Shopify will also help you in other important aspects of your business, such as inventory management, SEO, payment processing, and more. With its reasonable pricing and excellent customer support, you’re also getting more value for your money.

3) RingCentral

While you can use your home phone or mobile number for business, neither comes close to a professional phone service. Ideally, your phone should serve as your clients’ doorway to your business. And by limiting yourself to the usual phone options, you may miss out on opportunities.

A small business phone plan such as RingCentral Professional can help. With a subscription, you’ll get a business number (toll-free, local, or vanity), auto receptionist, answering rules, call forwarding, and other advanced call management features such as setting your business hours or time zones.

With these communication features, you’ll leave the impression that your small online store or organisation functions like a Fortune 500 company.

4) Google Analytics

Tracking all the movement happening across your website can provide you with data that can eventually help you grow your business.

If you want to monitor how much traffic you’re getting or if you want to determine which places your visitors are from in order to target customers better, Google Analytics is your go-to tool. With the right configurations, you can set your account to see whether visitors leave or stay on your site, which pages are getting the most views, and so on.

5) Drip

Now that your website and business number is set and you’ve successfully opened up shop, you might want to move forward with growing your audience. And for that, you need an email marketing tool.

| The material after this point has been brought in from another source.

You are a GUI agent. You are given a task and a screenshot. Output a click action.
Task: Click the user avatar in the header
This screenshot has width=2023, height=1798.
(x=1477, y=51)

Drip is a brilliant way to grow your audience and send out communications they’re genuinely interested in. You can use it to write emails, communicate offers, and create campaigns and workflows.

Drip allows you to tag emails so you can track who opens what, where they came from, and what they’re interested in. So you can target your communications to the right people. You can also design your own workflows to automate your email sequences.

6) Social Jukebox

No business today can afford to completely ignore social media – and the savvy businesses are using it to grow their brands and sales.

The most effective way to grow your social media following and still have time to actually run your business is to use social media management tools. And our favourite is Social Jukebox.

Social Jukebox enables you to create ‘jukeboxes’ of evergreen content you set to go out on rotation at regular intervals. So once built, you don’t need to touch again if you don’t want – they’ll keep gong until you stop them.

You can also set up targeted campaigns with updates going out at set intervals for a particular timeframe.

7) Billy

Some startups automatically turn to QuickBooks for their small business accounting needs, without realising that there are far cheaper yet solid options out there such as Billy.

Billy is focused on invoices, and the majority of its client base is made up of artists and creatives, so could be ideal for your home-based business or ecommerce website.

As well as the simplicity of its platform, clients praise it for letting users add images to invoices and for its excellent tools for recurring invoices and processing discounts. The customer service is also reportedly excellent.